:: Objective ::
Show every line of the items below that contains the string "Image".

:: Supplied records ::

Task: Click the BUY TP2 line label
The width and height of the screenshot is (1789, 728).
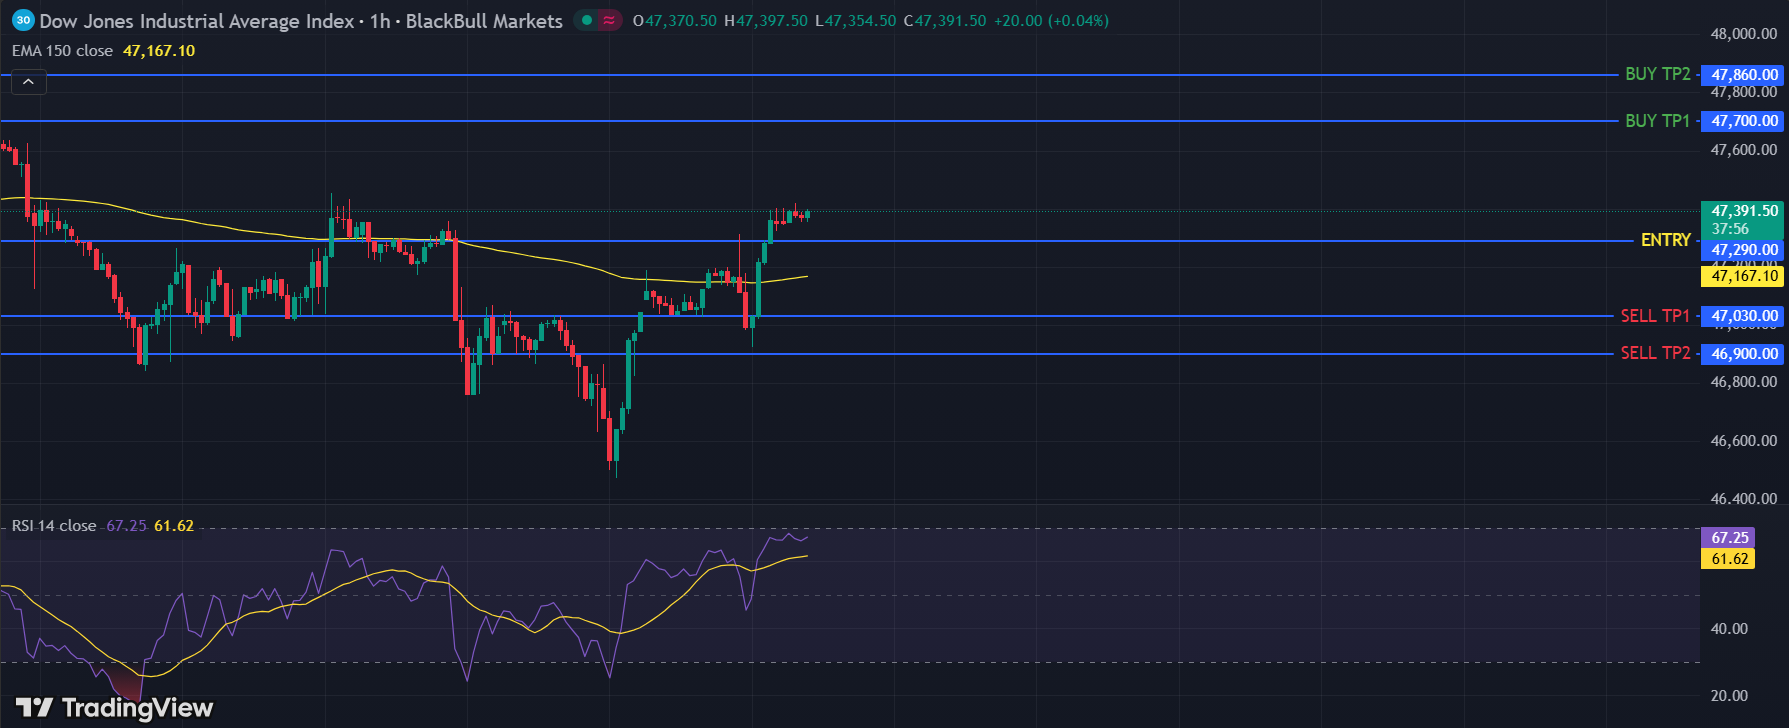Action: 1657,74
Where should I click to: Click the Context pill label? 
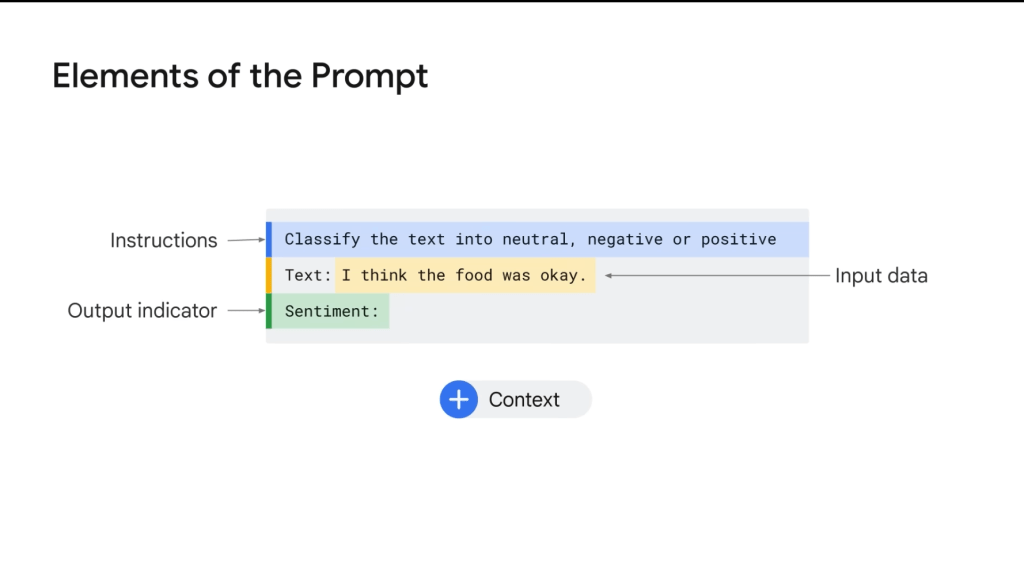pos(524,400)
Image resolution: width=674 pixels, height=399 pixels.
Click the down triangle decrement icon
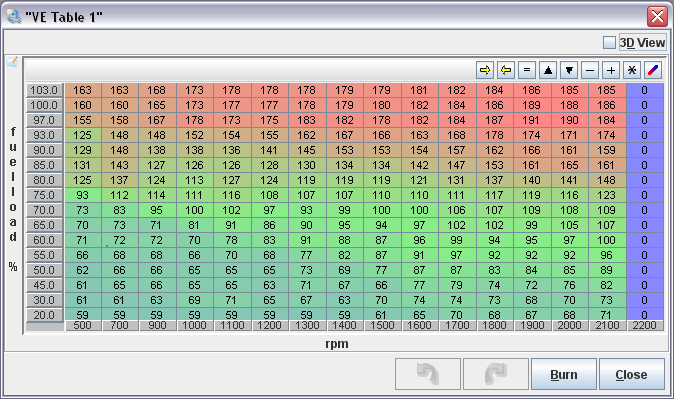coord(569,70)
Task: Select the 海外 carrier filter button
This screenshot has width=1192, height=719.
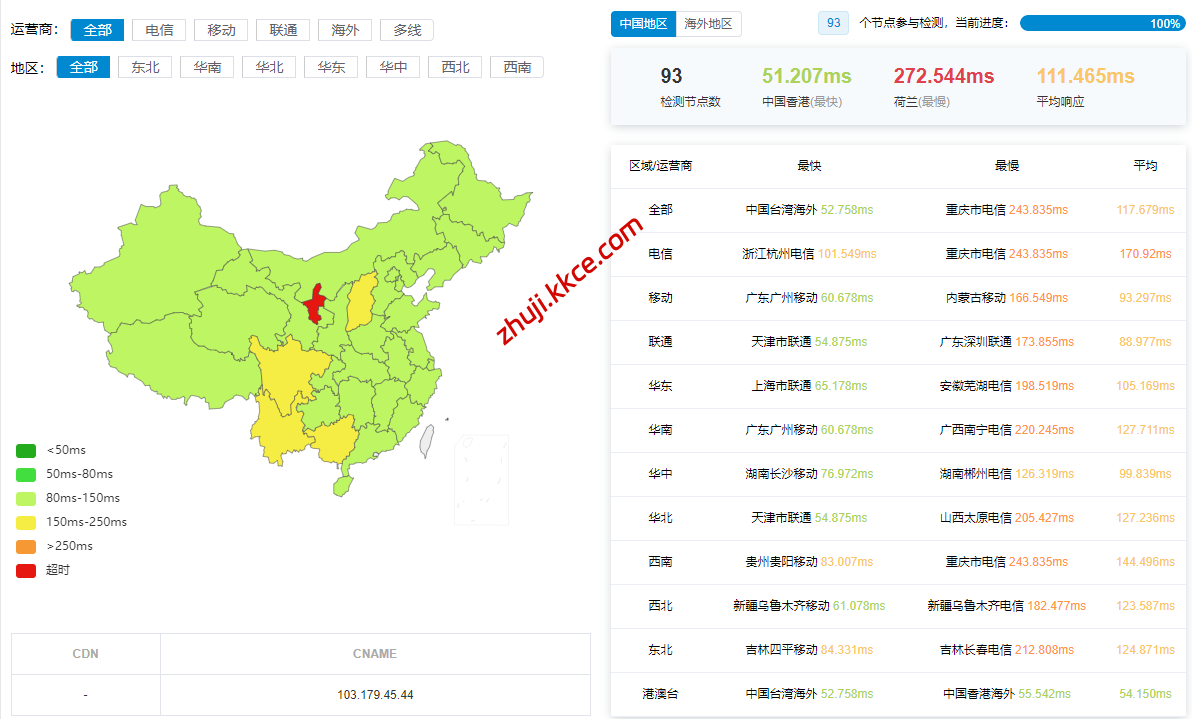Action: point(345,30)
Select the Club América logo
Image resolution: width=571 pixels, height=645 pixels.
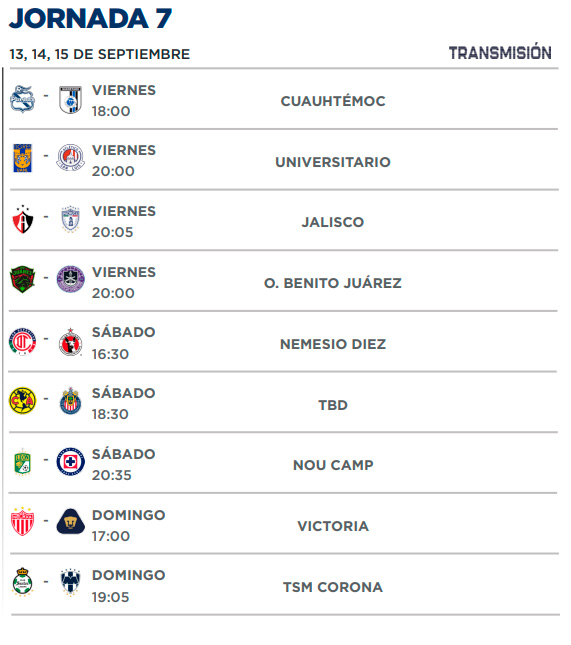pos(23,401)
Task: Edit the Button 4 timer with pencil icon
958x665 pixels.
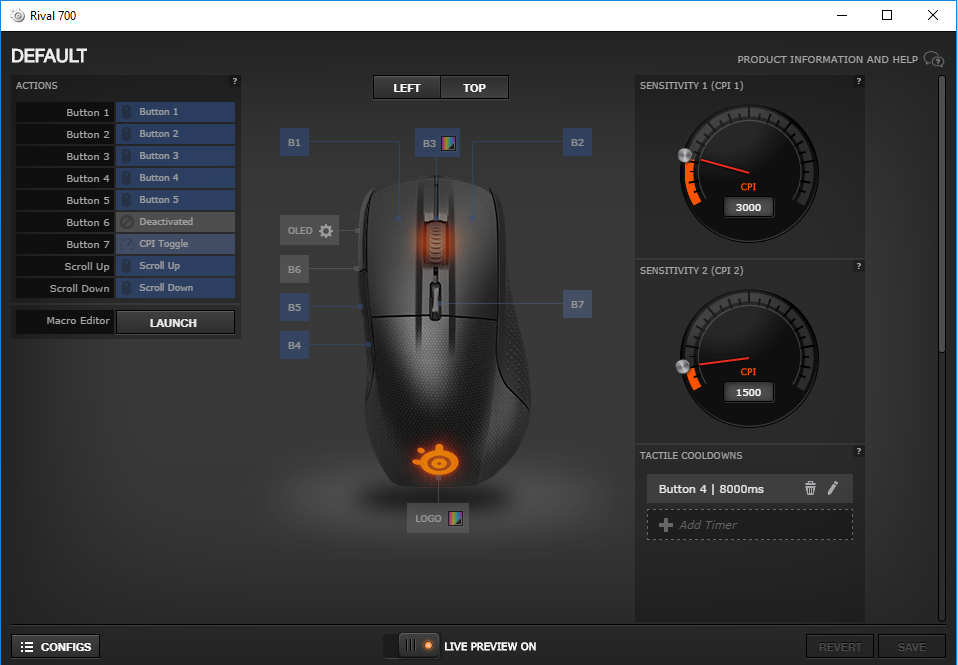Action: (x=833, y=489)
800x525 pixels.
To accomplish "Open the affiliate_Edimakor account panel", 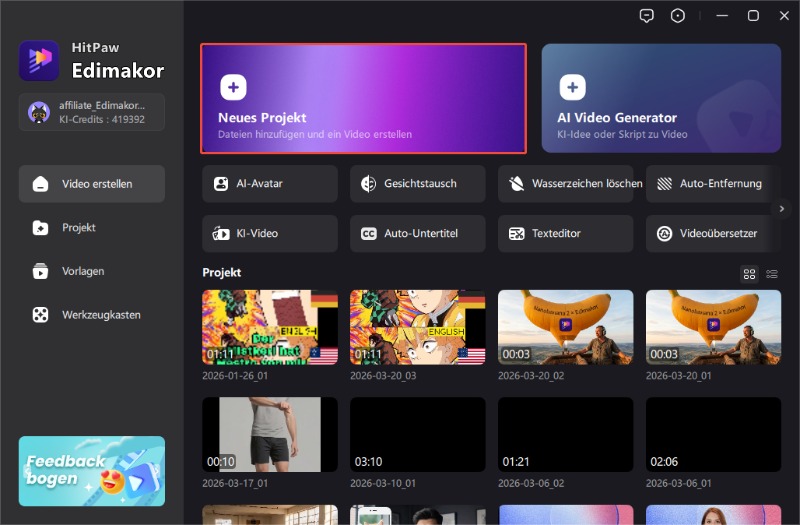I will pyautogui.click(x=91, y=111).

:: Result ::
Image resolution: width=674 pixels, height=399 pixels.
Image resolution: width=571 pixels, height=645 pixels.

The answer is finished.